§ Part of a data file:

━━━━━━━━

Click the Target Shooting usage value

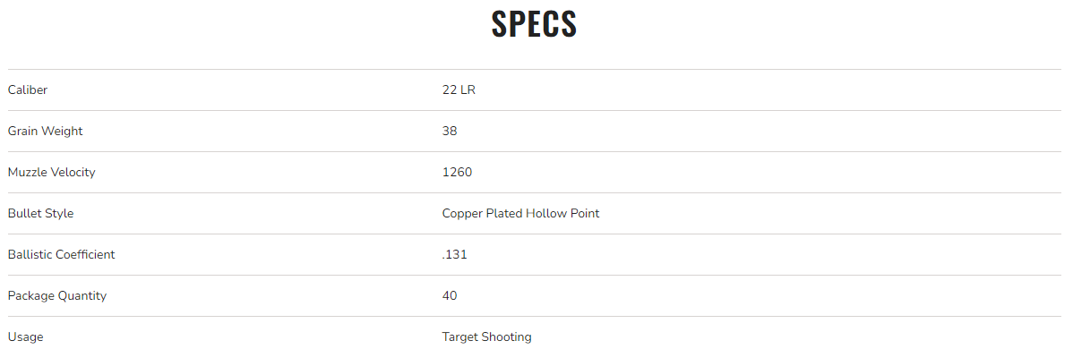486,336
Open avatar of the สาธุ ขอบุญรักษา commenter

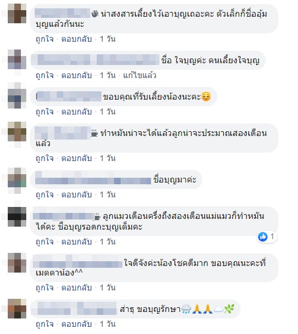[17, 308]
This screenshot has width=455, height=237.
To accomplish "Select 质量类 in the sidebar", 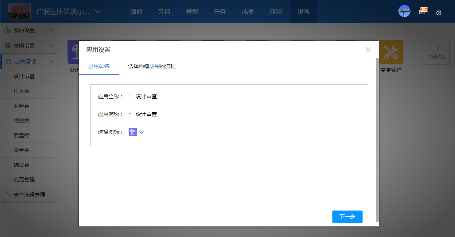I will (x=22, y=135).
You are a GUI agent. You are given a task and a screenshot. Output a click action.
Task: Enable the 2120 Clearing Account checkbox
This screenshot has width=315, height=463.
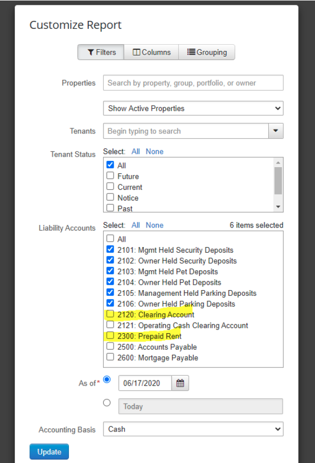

━━━━━━━━

§ Job: Rewrite everything from the line containing "You are a GUI" down to the end of the records, replacing "checkbox" with "toggle" and leaving everything else unchanged. Do not include the pictures in your answer.

§ Response:
You are a GUI agent. You are given a task and a screenshot. Output a click action.
Task: Enable the 2120 Clearing Account toggle
This screenshot has width=315, height=463.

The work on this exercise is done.